A Bruin for 11 years, then a Blackhawk for seven, Mohns was one of the last holdovers from the NHL’s so-called Golden Era by the mid-’70s.
As Bruce Weber wrote in the aforementioned Times, Mohns was “Agile, swift and sturdy on the ice.” In addition, Weber continued, “he was, in the early 1950s, among the first wave of players to adopt the slap shot.” And he regularly partnered with Stan Mikita as part of the Blackhawks “Scooter Line.”
With Boston, the two-way connoisseur was a top-five Norris Trophy candidate in 1956-57 and a Hart Trophy candidate in 1961-62. With Chicago, Mohns peaked on his production curve with 60 points in 1966-67, the NHL’s last season before modern expansion began.
His only season with the Flames in 1973-74 was his 21st in the NHL, the franchise’s second. Pushing 40, Mohns mustered 28 games on the Atlanta blue line, easily the fewest in any of his 22 campaigns.
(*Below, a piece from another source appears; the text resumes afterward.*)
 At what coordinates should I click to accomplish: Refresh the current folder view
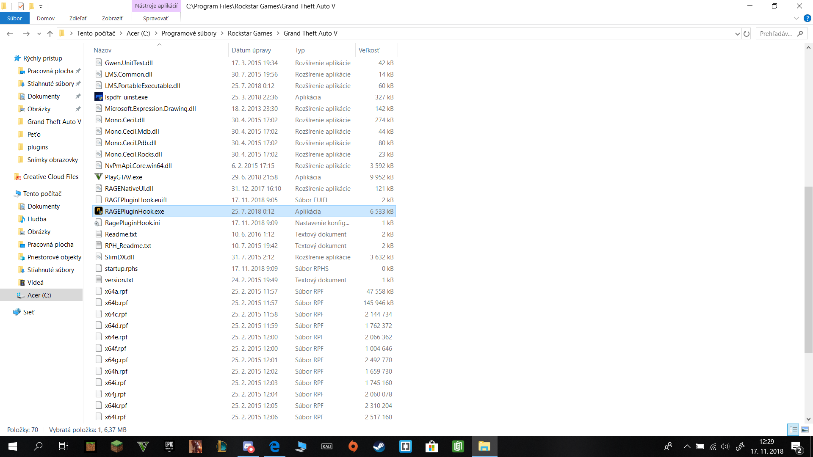coord(747,33)
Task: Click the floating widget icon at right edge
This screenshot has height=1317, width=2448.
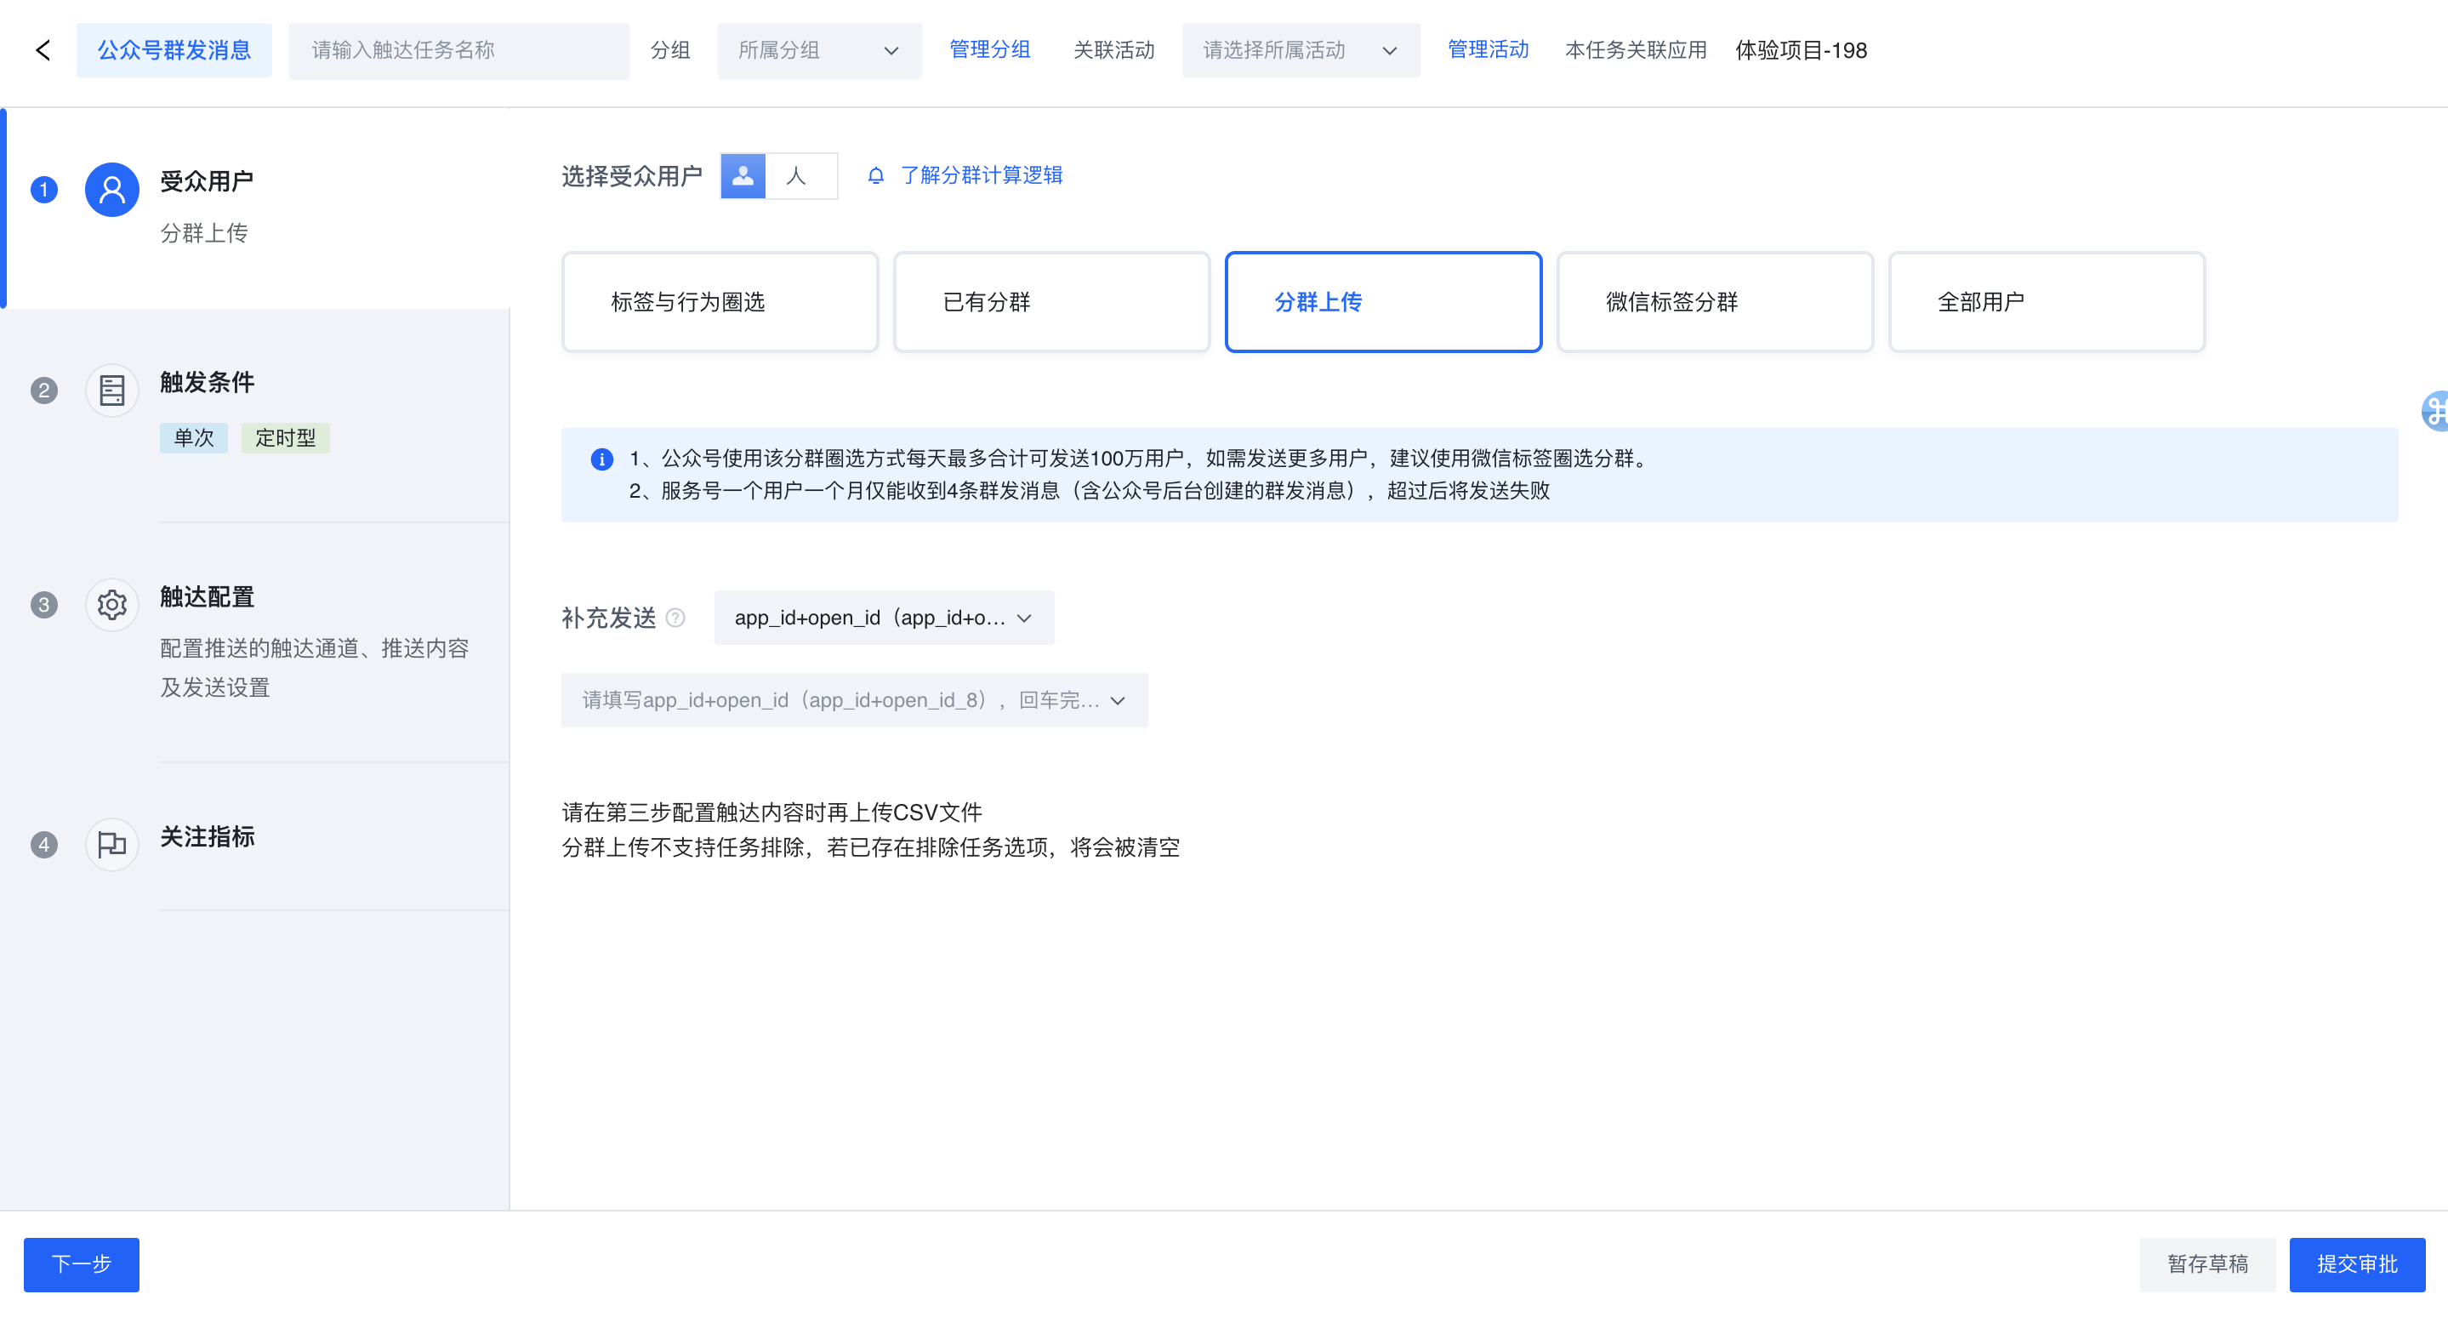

He was comparatively more prominent in Minnesota over the two years before and in Washington afterward. With 162 and 75 games respectively, Mohns’ North Star and Capital output dwarfed his Flames flicker. He also went to his seventh and final NHL All-Star Game in 1972 as a Minnesota representative, and later served as the first Capitals captain.